What you are asked to do: Only one stretch of the data is wanted: the line containing "Open the Document", the line containing "You are a computer-use agent.", and every line between them, copied exactly.

Data:

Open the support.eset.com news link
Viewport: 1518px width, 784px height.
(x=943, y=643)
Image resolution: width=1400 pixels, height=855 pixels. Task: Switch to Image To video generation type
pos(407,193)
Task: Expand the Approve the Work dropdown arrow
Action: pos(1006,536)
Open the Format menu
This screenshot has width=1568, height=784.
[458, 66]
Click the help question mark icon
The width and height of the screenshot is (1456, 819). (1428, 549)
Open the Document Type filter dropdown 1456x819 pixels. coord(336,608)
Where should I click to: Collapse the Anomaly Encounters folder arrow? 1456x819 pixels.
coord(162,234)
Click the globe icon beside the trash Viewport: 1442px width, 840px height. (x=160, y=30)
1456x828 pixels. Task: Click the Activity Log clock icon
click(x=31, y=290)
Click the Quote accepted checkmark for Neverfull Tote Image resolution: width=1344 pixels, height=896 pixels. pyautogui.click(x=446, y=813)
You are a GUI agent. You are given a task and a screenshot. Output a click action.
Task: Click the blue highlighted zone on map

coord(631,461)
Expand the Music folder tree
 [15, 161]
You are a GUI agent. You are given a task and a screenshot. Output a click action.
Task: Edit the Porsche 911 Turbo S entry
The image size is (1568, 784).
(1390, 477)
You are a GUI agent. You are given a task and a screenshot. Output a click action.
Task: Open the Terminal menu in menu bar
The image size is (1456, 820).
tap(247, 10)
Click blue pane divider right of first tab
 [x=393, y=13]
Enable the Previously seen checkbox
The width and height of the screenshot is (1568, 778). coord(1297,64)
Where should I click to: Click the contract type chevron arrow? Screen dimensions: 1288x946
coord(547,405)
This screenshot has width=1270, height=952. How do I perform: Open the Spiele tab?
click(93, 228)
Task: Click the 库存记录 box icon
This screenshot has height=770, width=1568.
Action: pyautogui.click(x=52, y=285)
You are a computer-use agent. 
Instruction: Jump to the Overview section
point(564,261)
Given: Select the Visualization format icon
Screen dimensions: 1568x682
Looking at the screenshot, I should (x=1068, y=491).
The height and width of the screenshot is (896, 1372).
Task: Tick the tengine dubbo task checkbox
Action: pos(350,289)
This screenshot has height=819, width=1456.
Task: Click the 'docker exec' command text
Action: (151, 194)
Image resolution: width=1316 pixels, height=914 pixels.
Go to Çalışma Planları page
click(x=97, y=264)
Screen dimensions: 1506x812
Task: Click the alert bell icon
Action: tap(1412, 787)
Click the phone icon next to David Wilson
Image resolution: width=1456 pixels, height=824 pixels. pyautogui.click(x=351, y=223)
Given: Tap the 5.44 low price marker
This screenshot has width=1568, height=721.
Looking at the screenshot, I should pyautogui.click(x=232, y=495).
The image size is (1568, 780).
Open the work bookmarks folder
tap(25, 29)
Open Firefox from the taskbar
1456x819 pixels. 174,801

Exercise solution:
Open the Document Type filter dropdown 1456x819 pixels. coord(336,608)
Where should I click to: Collapse the Anomaly Encounters folder arrow? 1456x819 pixels.
coord(162,234)
Click the globe icon beside the trash Viewport: 1442px width, 840px height. (x=160, y=30)
1456x828 pixels. Task: Click the Activity Log clock icon
click(x=31, y=290)
Click the Quote accepted checkmark for Neverfull Tote Image resolution: width=1344 pixels, height=896 pixels. pyautogui.click(x=446, y=813)
You are a GUI agent. You are given a task and a screenshot. Output a click action.
Task: Click the blue highlighted zone on map

coord(631,461)
Expand the Music folder tree
 [15, 161]
You are a GUI agent. You are given a task and a screenshot. Output a click action.
Task: Edit the Porsche 911 Turbo S entry
The image size is (1568, 784).
(1390, 477)
You are a GUI agent. You are given a task and a screenshot. Output a click action.
Task: Open the Terminal menu in menu bar
The image size is (1456, 820).
tap(247, 10)
Click blue pane divider right of first tab
 [x=393, y=13]
Enable the Previously seen checkbox
The width and height of the screenshot is (1568, 778). coord(1297,64)
Where should I click to: Click the contract type chevron arrow? Screen dimensions: 1288x946
coord(547,405)
This screenshot has width=1270, height=952. How do I perform: Open the Spiele tab?
click(93, 228)
Task: Click the 库存记录 box icon
This screenshot has height=770, width=1568.
Action: pyautogui.click(x=52, y=285)
You are a computer-use agent. 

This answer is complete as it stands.